ON  REDUCING  THE  NUMBER  OF  POSSIBLE  WORLDS

NORMAN SWARTZ
Simon Fraser University


In his paper, "The Two Main Problems of Philosophy"[Note 1], Professor N.L. Wilson offers an inductive argument for the thesis "that there is only one possible world … possibility, actuality and necessity collapse into each other."[p. 200].

He proceeds by posing several questions of the form,"What would the world be like if everything of such-and-such a sort were instead of so-and-so a sort?" In each case he shows that "the world would be exactly as it is."[p. 203]. For each question posed, there is an infinity-fold reduction in the number of possible worlds.
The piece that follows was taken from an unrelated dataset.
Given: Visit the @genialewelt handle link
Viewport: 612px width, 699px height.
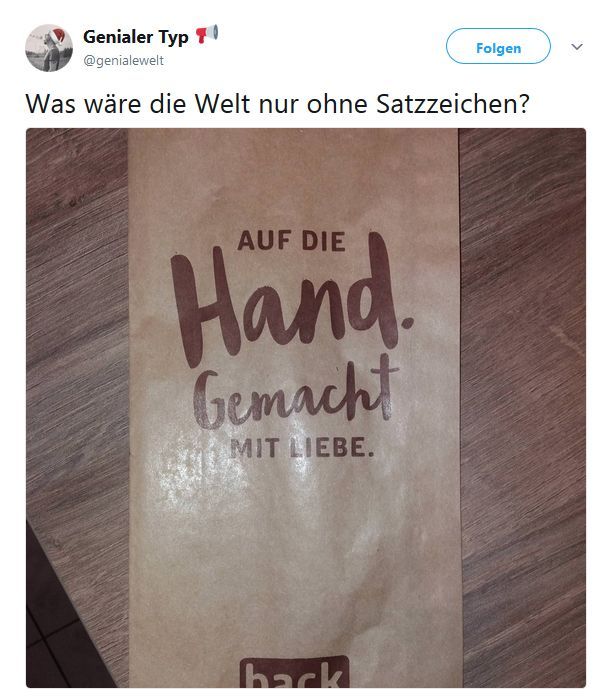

Thereupon, Wilson concludes the section of his paper devoted to modalities by stating: "There must be more reductions. … At any rate these reductions seem to me to be sufficiently striking to justify us in at least conjecturing that there is only one possible world."[p. 212].
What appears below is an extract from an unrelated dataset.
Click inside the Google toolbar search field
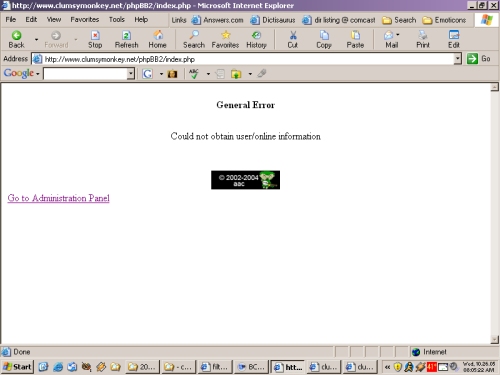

In spite of the fact that Wilson (successfully I think) effects several infinity-fold reductions of the number of possible worlds, he far from succeeds in reducing the number to one. Quite the contrary: an infinity remains. For it does little good to support Wilson's radical reduction thesis by finding whole families of reductions, if at the same time there exist means by which to generate vast hosts of different possible worlds. The trouble with Wilson's reduction-formula is that in each instantiation of it in his hands at least one universal quantifier occurs, e.g. "What would the world be like if every event occurred ten years before it actually occurred?"[p. 202, italics added]. But one need only substitute the strictly-particular quantifier, "some but not all (or every)", for the universal one to get very different results. For example we would get instead, "What would the world be like if some but not every event occurred ten years before it actually occurred?" Rather than the world being 'exactly as it is' we would find the world somewhat or even greatly different. Indeed for a world consisting of n original events, there are n! (i.e., n x [n-1] x [n-2] x … x 2 x 1) different ways of arranging them. Far from reducing the number, we can if we like in this way multiply the number of possible worlds astronomically.
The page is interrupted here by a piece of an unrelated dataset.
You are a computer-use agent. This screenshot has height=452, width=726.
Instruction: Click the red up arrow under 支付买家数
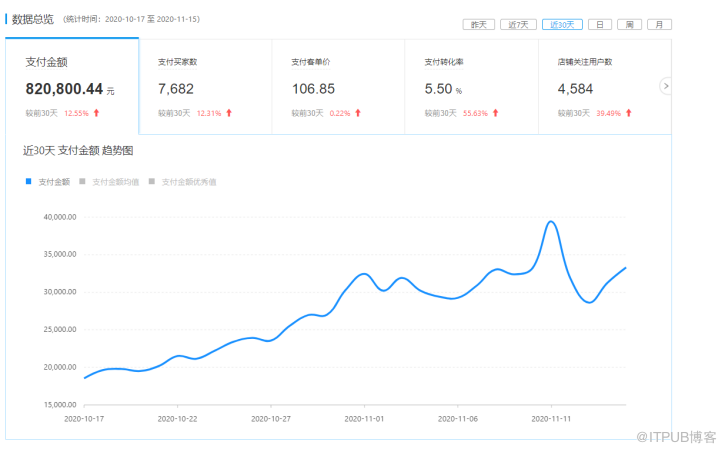[229, 113]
Wilson tries to bolster his argument by also deriving his conclusion from considerations of 'Carnap-like' state-descriptions. In effect, he argues that all state-descriptions which can be obtained from one another by the permutation of individual constants describe one and the same world. (This is hardly news. Carnap himself called such state-descriptions "isomorphic" and assigned equi-probabilities to their disjunctions (the so-called structure-descriptions) treating them, as it were, as 'super'-state-descriptions). What is crucial for our purposes, however, is that the list of all the state-descriptions for any specified language will always contain some state-descriptions which are not isomorphic to some others. The proof is trivial. All state-descriptions in a language contain the same number of conjuncts. If there are n terms in a state-description, then there must be one state-description with no negated terms, some with one, some with two, and so on, all the way through to the one state-description which consists wholly of (n) negated terms. But since it is a necessary (but not sufficient) condition for the isomorphism of state-descriptions that they have the same number of negated terms, it follows that not all state-descriptions in a language can be isomorphic. Again, far from supporting Wilson's thesis, we can see that playing the state-description game undermines it. For even though some (but not all) state-descriptions in a given language will have isomorphs, we have proved that every state-description has at least one non-isomorph. In non-technical language this means that for any possible world described by a Carnapian state-description, it can be demonstrated that there exists at least one possible world which is not identical to it.

In sum, if the modalities, possibility, actuality and necessity, are to be collapsed into one another, then some far stronger arguments than Wilson's will be required.